After several days of testing at the OSU Hospital the diagnosis was "idiopathic atrial fibrillation." That means, "we don't know why you have a heart rate that some times is 50 and sometimes is 300." But they didn't even tell me the worst part. A nurse friend visited me in the hospital and told me I could have died any number of times, or had a serious stroke. The blood pools, then builds up and splashes on through--sometimes in a clot.
After 5 years of medications to control my heart rate, and a generation of heart research and new technology (paid for by investors and inventors in our health care companies), it was determined I had an extra circuit in my heart, fluttering there trying to join the party redirecting the electrical impulses to nowhere land. It was zapped in 2002, and I went on new and different meds including coumadin, because although the circuit was gone, the pulmonary veins around my heart didn't know the ship had left the dock and continued to flutter and cause problems. They needed to be retrained, and the meds were for that. About 18 months ago those meds (developed by a pharmaceutical company), were discontinued.

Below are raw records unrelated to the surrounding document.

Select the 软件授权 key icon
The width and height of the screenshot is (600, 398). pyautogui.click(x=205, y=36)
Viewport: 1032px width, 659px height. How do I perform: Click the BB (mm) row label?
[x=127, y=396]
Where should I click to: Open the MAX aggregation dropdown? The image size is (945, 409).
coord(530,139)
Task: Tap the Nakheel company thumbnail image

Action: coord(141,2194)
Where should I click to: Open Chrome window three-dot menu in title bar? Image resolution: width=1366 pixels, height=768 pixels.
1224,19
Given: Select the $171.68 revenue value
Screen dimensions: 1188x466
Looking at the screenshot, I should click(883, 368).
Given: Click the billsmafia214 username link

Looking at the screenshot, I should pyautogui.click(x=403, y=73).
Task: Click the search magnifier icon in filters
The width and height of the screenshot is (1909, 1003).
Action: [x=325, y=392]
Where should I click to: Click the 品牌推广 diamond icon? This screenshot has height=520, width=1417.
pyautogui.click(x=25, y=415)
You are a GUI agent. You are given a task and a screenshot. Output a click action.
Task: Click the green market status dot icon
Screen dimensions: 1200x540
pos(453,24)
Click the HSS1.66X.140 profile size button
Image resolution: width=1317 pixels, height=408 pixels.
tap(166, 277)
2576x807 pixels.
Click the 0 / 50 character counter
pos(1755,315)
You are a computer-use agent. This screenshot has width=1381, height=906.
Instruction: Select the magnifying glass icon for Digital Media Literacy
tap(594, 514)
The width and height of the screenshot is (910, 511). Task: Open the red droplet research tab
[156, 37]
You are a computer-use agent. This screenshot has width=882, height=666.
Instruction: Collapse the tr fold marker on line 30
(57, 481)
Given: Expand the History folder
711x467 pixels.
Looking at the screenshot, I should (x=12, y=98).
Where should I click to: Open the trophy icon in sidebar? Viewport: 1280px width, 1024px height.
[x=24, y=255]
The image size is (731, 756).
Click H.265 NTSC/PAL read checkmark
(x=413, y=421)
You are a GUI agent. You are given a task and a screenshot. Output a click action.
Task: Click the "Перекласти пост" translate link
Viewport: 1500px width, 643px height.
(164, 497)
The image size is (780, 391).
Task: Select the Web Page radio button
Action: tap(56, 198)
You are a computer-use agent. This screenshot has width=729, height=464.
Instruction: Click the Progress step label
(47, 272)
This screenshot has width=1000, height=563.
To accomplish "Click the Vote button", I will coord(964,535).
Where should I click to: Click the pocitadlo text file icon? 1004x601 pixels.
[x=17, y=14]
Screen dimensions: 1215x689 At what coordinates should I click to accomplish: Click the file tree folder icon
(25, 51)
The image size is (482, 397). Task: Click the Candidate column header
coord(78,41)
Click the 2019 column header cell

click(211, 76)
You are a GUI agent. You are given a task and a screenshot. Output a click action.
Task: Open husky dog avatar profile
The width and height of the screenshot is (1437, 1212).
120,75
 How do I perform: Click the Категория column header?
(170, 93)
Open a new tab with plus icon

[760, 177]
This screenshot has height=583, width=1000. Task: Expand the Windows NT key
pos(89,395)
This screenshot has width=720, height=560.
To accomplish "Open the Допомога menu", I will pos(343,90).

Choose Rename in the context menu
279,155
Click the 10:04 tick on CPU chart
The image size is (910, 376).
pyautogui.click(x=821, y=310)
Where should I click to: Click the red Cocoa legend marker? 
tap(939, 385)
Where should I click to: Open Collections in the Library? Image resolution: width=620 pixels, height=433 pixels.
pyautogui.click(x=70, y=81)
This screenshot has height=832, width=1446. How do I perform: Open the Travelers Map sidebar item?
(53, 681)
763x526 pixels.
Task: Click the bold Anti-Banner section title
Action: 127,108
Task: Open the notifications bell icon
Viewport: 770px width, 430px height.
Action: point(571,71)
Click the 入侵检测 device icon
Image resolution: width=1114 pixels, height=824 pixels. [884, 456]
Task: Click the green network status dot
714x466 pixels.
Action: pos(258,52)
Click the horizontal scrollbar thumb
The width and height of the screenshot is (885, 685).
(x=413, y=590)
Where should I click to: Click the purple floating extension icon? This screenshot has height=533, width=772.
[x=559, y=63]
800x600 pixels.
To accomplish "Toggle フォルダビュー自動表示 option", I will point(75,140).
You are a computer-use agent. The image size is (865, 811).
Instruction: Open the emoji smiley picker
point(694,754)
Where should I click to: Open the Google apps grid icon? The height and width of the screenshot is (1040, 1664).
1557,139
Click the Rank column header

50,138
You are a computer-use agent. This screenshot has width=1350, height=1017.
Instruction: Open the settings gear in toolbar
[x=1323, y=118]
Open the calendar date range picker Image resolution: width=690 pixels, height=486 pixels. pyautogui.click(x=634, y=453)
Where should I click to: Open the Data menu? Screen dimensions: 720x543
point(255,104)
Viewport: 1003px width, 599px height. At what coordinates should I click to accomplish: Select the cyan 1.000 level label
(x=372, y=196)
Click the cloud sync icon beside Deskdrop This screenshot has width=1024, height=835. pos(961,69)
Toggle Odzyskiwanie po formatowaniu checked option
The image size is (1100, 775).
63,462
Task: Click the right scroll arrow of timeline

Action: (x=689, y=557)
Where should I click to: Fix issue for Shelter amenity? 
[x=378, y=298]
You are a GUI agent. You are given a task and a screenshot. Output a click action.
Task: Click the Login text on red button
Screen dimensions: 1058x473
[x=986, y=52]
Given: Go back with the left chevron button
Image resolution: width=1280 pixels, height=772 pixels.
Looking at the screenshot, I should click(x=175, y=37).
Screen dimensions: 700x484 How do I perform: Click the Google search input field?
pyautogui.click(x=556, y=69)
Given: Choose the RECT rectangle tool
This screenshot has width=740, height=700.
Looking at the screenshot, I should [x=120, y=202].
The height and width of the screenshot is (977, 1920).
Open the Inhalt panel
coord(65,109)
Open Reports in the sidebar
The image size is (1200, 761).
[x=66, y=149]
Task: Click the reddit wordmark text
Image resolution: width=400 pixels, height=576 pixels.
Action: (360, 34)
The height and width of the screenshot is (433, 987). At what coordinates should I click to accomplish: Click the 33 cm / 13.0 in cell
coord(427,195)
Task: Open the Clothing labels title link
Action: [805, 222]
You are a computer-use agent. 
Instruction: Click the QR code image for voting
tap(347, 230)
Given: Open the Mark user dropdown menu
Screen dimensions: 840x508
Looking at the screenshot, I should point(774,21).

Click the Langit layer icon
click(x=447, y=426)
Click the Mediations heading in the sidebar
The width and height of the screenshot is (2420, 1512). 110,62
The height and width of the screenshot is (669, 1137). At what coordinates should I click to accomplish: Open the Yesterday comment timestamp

Jane Galt and Dr. Sanity comment.
2 comments:
The issue with Vioxx and other recalled pain meds was as much the relentless miracle drug pitch as anything else. It seems that chronic pain is something to be *managed*, not eliminated as the pharma marketing machine had predicted. It's back to Acetaminophen, but not more than 3000 mg a day, unless you want to sign up for a liver transplant. Or Aspirin/Ibuprofen, but go very lightly or risk gastro-intestinal bleeding. In other words, moderation is the name of the game. Sorry America, no magic pills even for the things that actually ARE treated by pills.
Re: Vioxx. I've successfully managed my joint pain with a combo of naturally-occurring COX2 inhibotors (bromelain, green tea, ginger extracts) and glucosamine. The pain's not magically gone, but it's managed to the degree that I can walk—and even jog!—for exercise again.